With instructors like these, who are willing to adapt and empathize with the audience, Kentucky has become just one of many states doing
what it takes to truly educate and empower farm women. For a list of other state contacts like Jennifer check out our website at
www.extension.iastate.edu/Annie. Click on the state contacts link.
Madeline Looks at History in the Making through Missouri's Annie's Project
Spreading Across State Lines
Annie's Project conversations in Missouri naturally bring a little history to light. Ruth Hambleton, then with University of Illinois
Extension, received a $3,000 NC-Risk Management Education challenge grant to help support development of a new course for women. She taught
the first Annie's Project in February 2003 in Centralia, Illinois. At an RME Conference, Bob Wells, an Iowa Extension Farm Management Specialist,
talked with Ruth about this new Annie's Project course and thought it might be something that could meet the needs of farm women.
So, Bob arranged a meeting with Ruth in Quincy, IL in the spring of 2004. He invited Tim Eggers, his Iowa Extension colleague and his former
Missouri Extension colleagues Karisha Devlin, Kelly Dyer, and Mary Sobba to learn more about Annie's Project. Bob recalls Ruth only brought 8
ppt slides and the educators were not immediately convinced since 'no program could be good without a lot of slides!', but Ruth brought them
around and her mentorship that day turned into the first Annie's Project Educator Training.
Karisha and Mary went to work right away. They conducted their first class in Missouri in the fall of 2004 and became hooked on the program.

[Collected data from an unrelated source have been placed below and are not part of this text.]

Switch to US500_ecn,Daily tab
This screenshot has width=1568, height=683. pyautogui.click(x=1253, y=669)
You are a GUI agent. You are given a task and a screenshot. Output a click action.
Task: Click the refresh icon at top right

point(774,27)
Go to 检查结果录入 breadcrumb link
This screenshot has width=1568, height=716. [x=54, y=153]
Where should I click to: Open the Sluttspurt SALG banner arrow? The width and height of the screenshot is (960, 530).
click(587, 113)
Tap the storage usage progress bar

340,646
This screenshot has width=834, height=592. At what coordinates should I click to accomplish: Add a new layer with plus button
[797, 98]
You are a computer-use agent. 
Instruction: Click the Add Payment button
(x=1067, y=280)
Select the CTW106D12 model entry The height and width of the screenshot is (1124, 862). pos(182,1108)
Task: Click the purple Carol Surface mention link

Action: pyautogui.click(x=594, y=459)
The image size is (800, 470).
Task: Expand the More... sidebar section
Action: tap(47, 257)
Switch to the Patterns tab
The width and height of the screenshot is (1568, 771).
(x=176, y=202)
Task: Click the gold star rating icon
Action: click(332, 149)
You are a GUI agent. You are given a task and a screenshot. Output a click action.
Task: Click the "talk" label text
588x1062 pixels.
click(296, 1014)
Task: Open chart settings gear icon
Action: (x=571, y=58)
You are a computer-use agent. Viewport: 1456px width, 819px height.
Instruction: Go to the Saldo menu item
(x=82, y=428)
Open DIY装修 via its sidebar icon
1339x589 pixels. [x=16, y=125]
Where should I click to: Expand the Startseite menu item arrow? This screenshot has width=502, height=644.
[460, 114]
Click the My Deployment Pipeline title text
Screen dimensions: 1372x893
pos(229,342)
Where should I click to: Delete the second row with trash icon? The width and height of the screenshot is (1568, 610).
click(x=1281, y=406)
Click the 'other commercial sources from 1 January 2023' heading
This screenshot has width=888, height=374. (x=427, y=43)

Over the past five years, the Missouri Extension team conducted 52 Level I and Level II classes and taught about 546 women in agriculture. They
constantly update information and try new methods of teaching. "We had a good response when we tried interactive video conferencing to reach
small remote audiences and capitalize on outstanding speakers," notes Mary. The farm women in Missouri have been very receptive to Level II
courses including Women Marketing Grain and Livestock, Estate Planning, and Leasing. "Hands-on activities are a must," say this experienced
team, "This helps the farm women learn new skills and breaks up the monotony of PowerPoint presentations and lectures." A lot of learning
and network building takes place when women have time to share with each other and discuss common issues. Guest speakers add much to the
classes. They suggest choosing experts in their field who can relate well to women in the audience and understand the learning environment.
Since its inception, Mary and Karisha have served on the Annie's National Leadership Team. Both agree this has been a learning role.
Karisha remembers feeling overwhelmed by all the interest from other states at first and struggling to organize the team so they could help
others. At times it seemed like the water was very muddy while they tried to figure out what was needed to help other states. Mary is pleased
with the progress and feels ANNIES is becoming more organized and defined as the National Leadership Team moves forward. She feels the expanding
resources such as the public and educator web sites, DVDs, and print materials all make it easier to share information with other states.
Mary and Karisha were excited to see the establishment of a program home at Iowa State University for ANNIES one year ago.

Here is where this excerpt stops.